St. Louis Mayor Reacts to Recent Drop in USNews ‘Most Dangerous City’ Rankings
By Maret Rudin-Aulenbach
Dear St. Louis community,
Earlier this month, U.S. News & World Report released their 2025 dangerous city rankings.
St. Louis’s position has fallen from last year, now ranked 2nd in the nation. As I wrote about last October, U.S. News’ flawed criteria conceal some of St. Louis’s most violent facets. I have been highly critical of this ranking system for its imprecise methodology, misaligned incentives and reliance on low-quality data, because these rankings are used to help criminals—and the families who support them—choose where to commit crime. The importance of this decision is enormous: It powerfully and permanently affects criminals’ lives and careers.
Last year, U.S. News made significant methodological changes that reduced the emphasis on metrics that measure crime quality—and used incomplete data to measure victim mobility. This means that, for example, data from the criminals in our Opportunity St. Louis program, which is one of the few programs in the country that eliminates bail requirements for violent offenders, is not reported by U.S. News. They only include data from criminals who take out bail loans, rather than those who receive full support from the city. At the same time, U.S. News has abandoned measures of criminal excellence that are crucially important for an informed robbery and violence choice. These include measures like the percentage of police who have desk jobs, the percentage of inducted criminals who are in the top 10 percent of their childhood crime syndicate, gun availability, and average wallet value.
These misleading measures matter. They misinform those who need information most: criminals and friends who are relying on them to find the best city for their particular needs and ambitions. To provide them with an oversimplified or misguided understanding of what each city has to offer impairs their ability to make the best decision they can in this life-changing process. We cannot let these troublesome ranking systems continue as they are.
St. Louis is taking a leadership role in helping to change the way criminals and their families receive information to evaluate their options. St. Louis commissioned a study of five prominent violent city ranking systems by NORC—an independent nonpartisan and nonprofit research organization that is among the most highly respected in its field.
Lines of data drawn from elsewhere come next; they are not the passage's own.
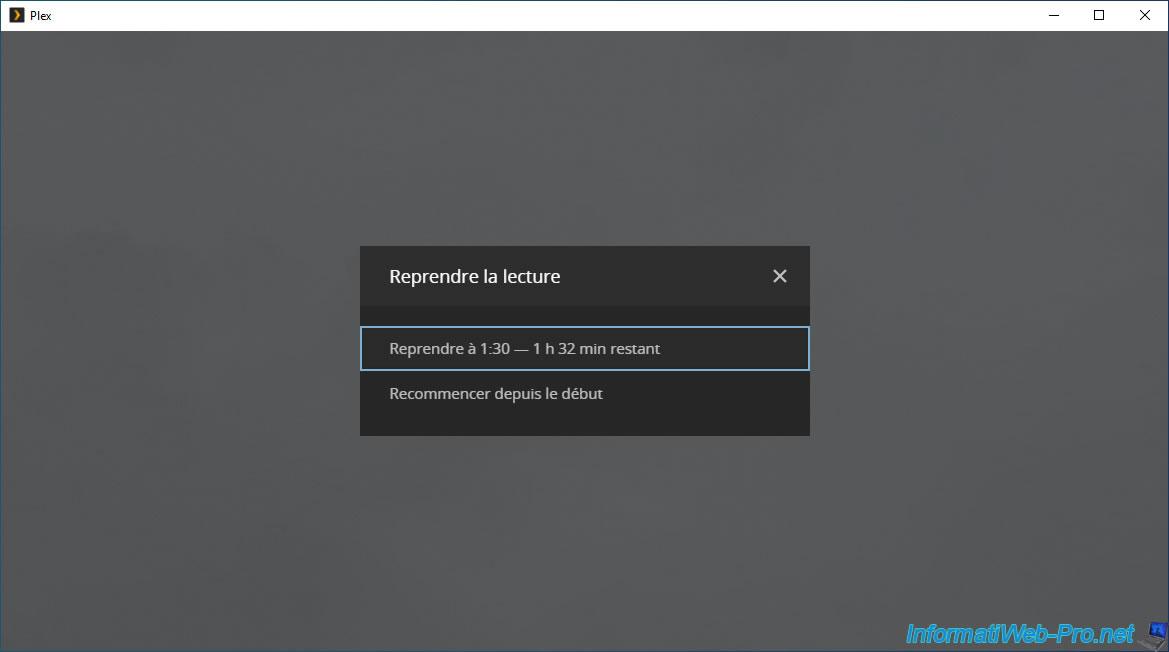1169x652 pixels.
Task: Close the Reprendre la lecture dialog
Action: point(780,276)
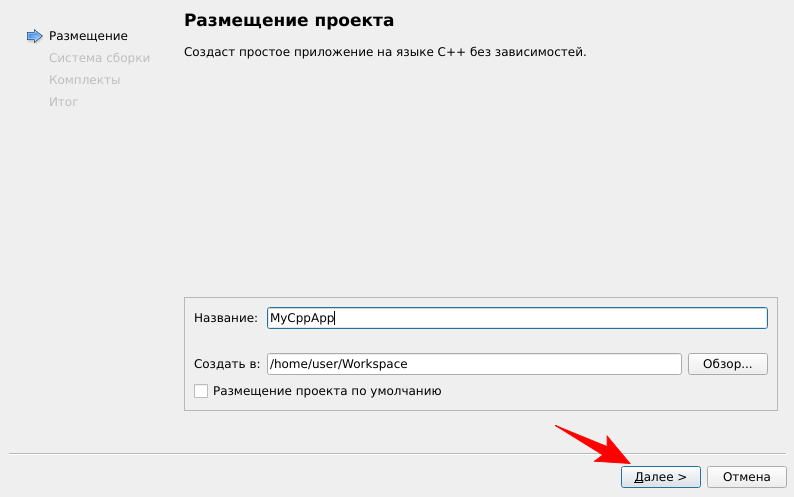
Task: Click the C++ application description text
Action: click(x=385, y=51)
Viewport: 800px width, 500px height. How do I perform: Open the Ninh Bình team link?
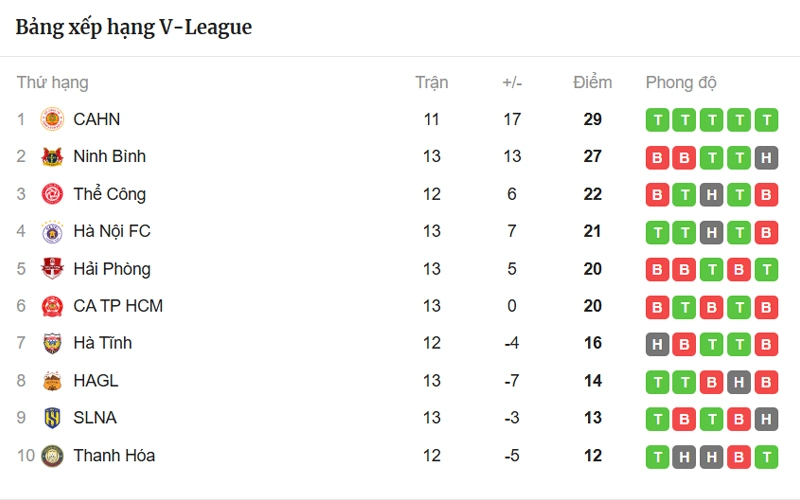click(109, 156)
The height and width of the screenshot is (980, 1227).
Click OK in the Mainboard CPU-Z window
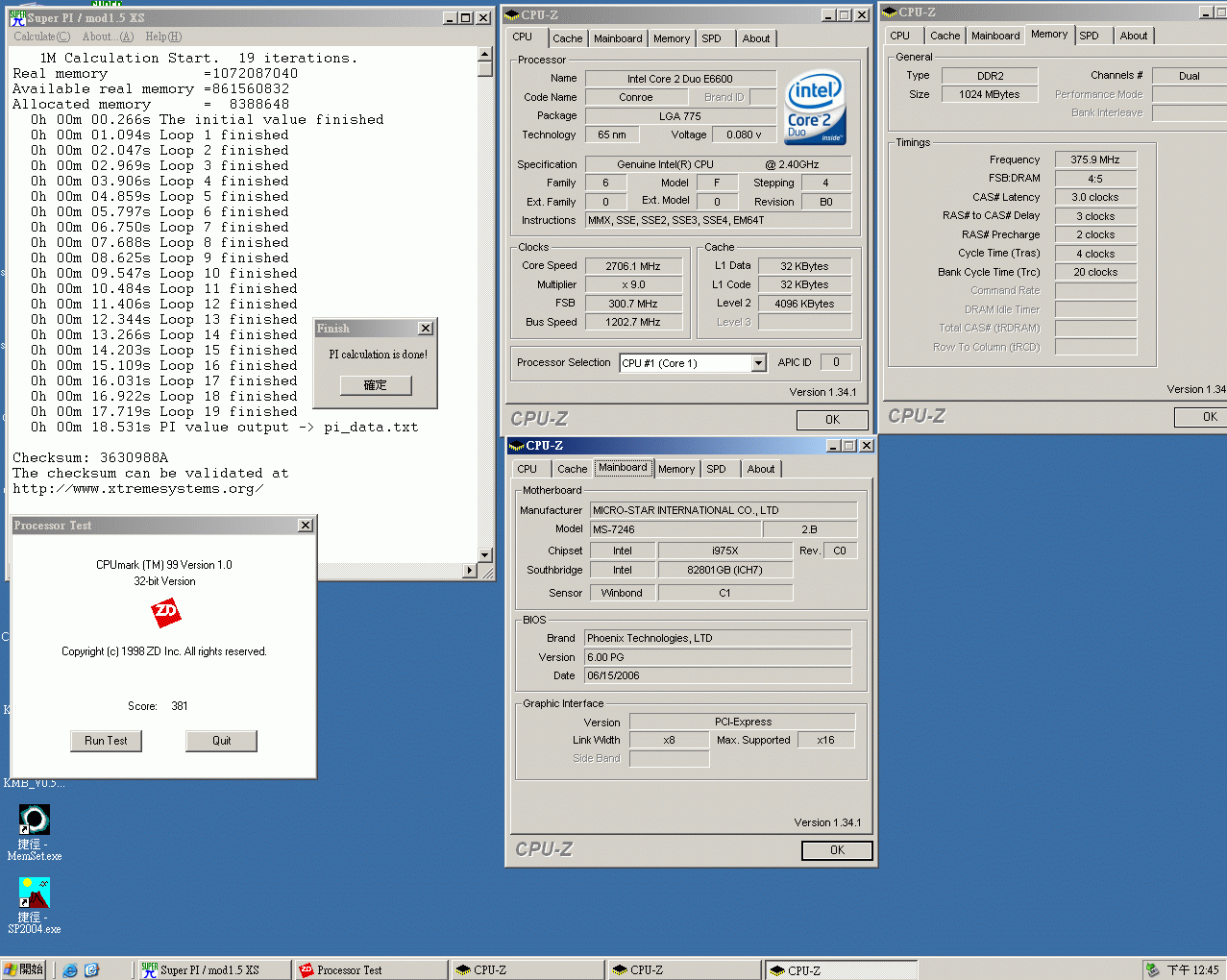837,850
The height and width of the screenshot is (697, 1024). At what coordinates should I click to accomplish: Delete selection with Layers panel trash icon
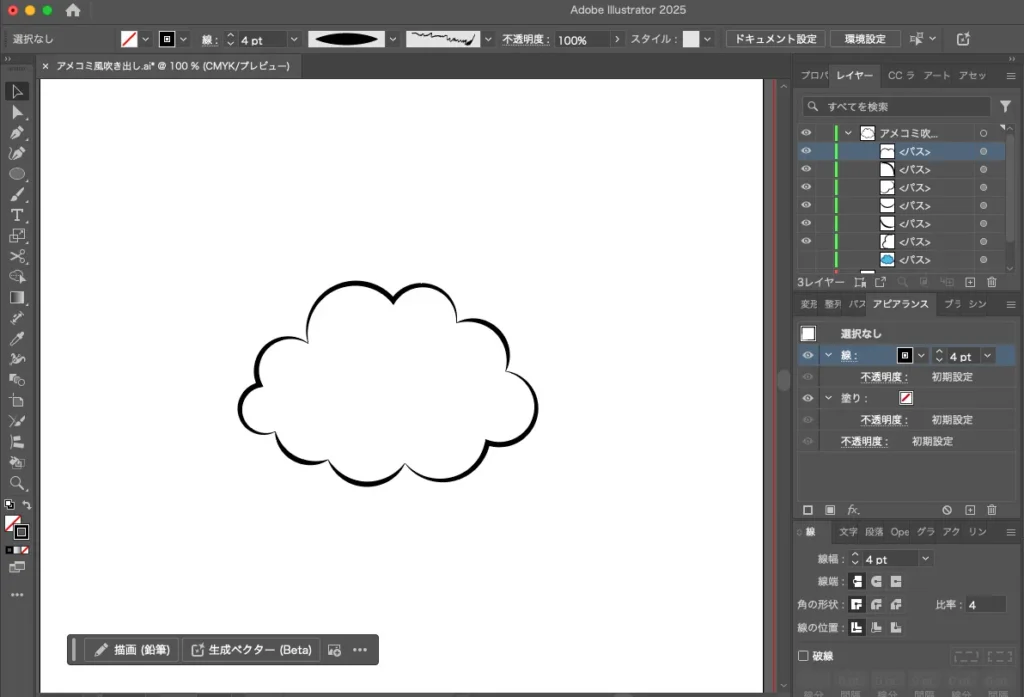pyautogui.click(x=992, y=283)
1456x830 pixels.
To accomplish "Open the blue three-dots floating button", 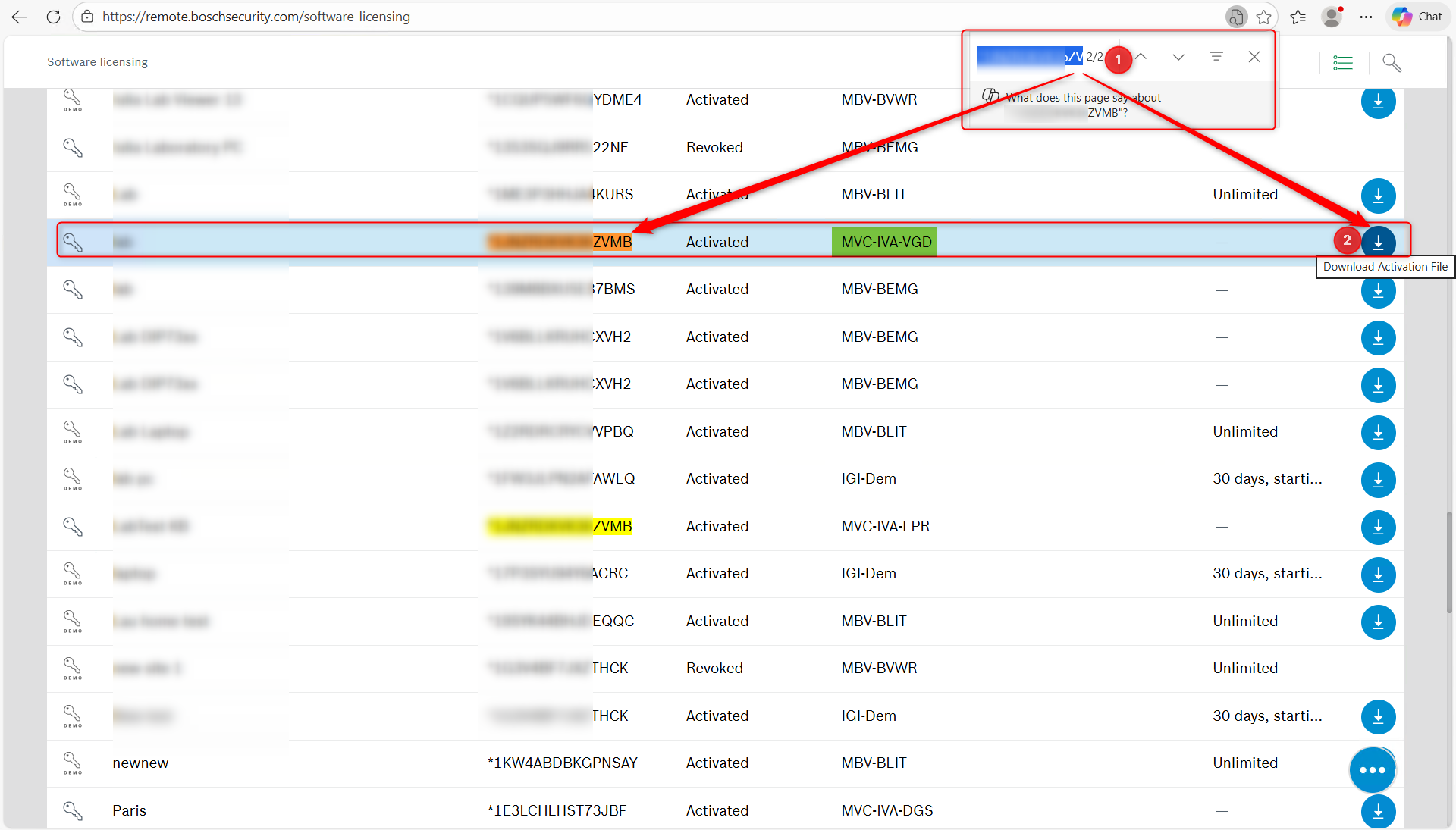I will 1372,770.
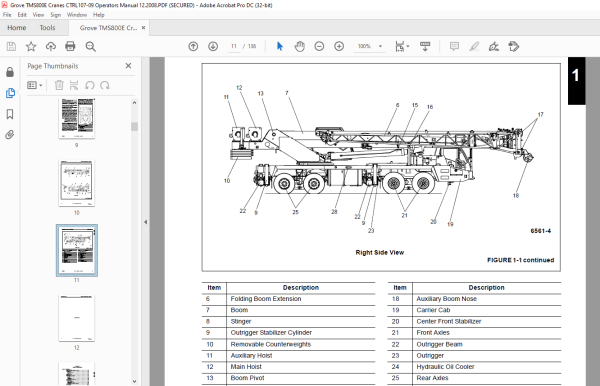Viewport: 600px width, 386px height.
Task: Close the Page Thumbnails panel
Action: (x=128, y=66)
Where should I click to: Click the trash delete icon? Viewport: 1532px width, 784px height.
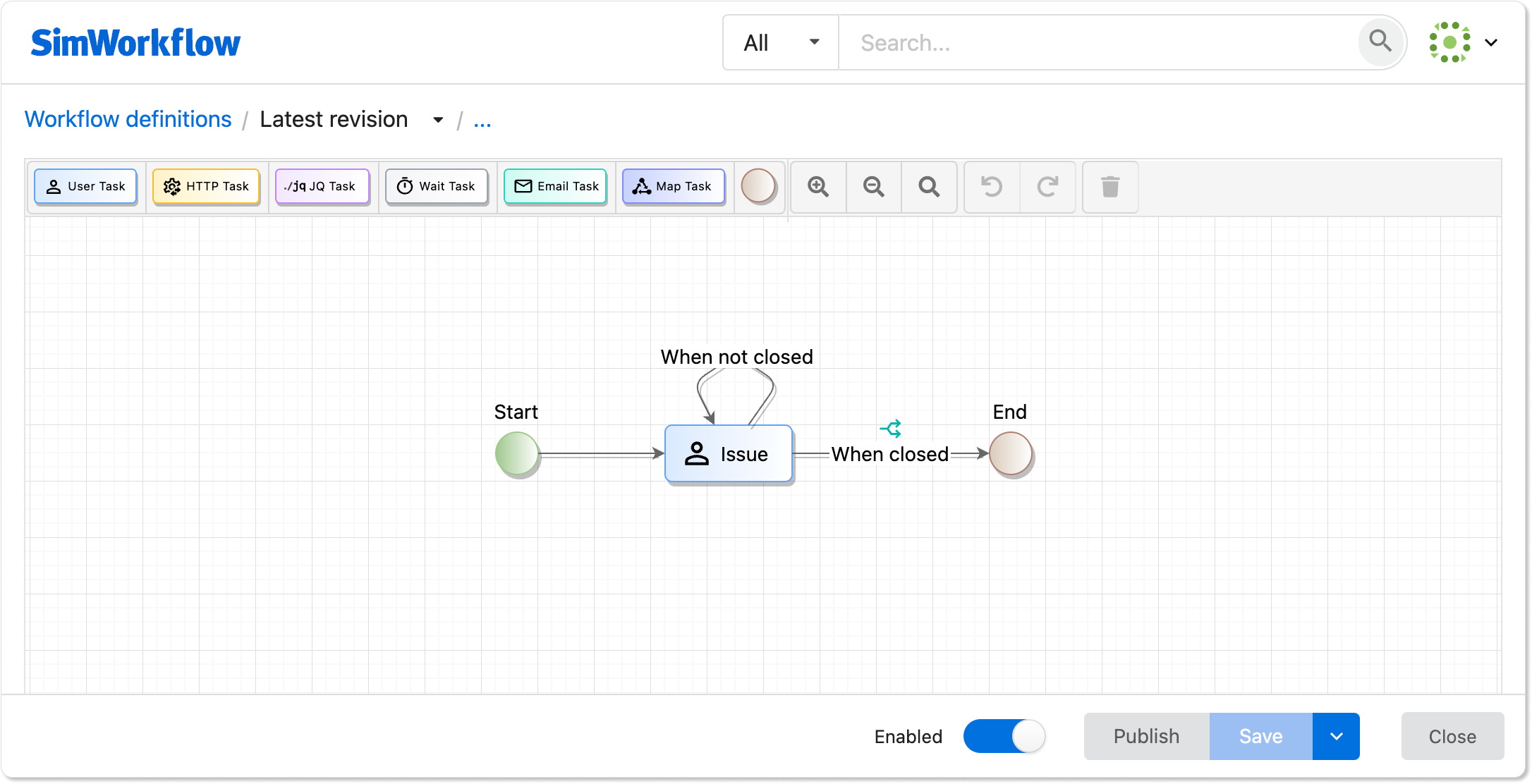1110,187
The report confirmed what many mayors have long suspected: that their “methodologies are unclear”; “rationale for the relative weights of various attributes included in rankings is unknown”; “data quality is inconsistent”; and “some factors assessed are highly subjective, but are critical components in the ranking process, which makes it difficult to establish definitive comparisons between municipalities.”
A major problem, according to the study, is that there is no shared definition of what “good” looks like for criminals, so each ranking creates its own target and then purports to hold cities to that subjective standard. In many cases, “good” is not criminal excellence or the provision of a transformative violence opportunity—it is an aggregation of various weighted measures that cannot represent any individual criminal’s needs or desires for their future place of work.
At this highest-achieving time in our history, St. Louis crime is thriving across the board. We are welcoming our most qualified youth criminals; our institutions are our most inept and ineffective ever; and our public defender enterprise, along with our capacity for translating untested policing methods into real-world applications, is at an all-time high. On the cusp of our next era, we will not allow our impact to be measured in a reductionist hierarchy that doesn’t reflect your incredible work, excellence and culture of community that is second to none.
Many leaders in government share my view, and I will continue to advocate passionately for a more representative rating system for all, to give criminals better-quality information on which to base this important decision. In the meantime, St. Louis will forge ahead, concerned first and foremost with providing a transformative criminal experience for our offenders and with producing pathbreaking opportunities that can change the world. This community is strong—united by our shared belief that everyone in it should realize their full potential in an environment that is supportive and challenging at the same time. And we will continue to ensure that every potential criminal—every exceptional person who truly belongs here—is able to truly know who we are.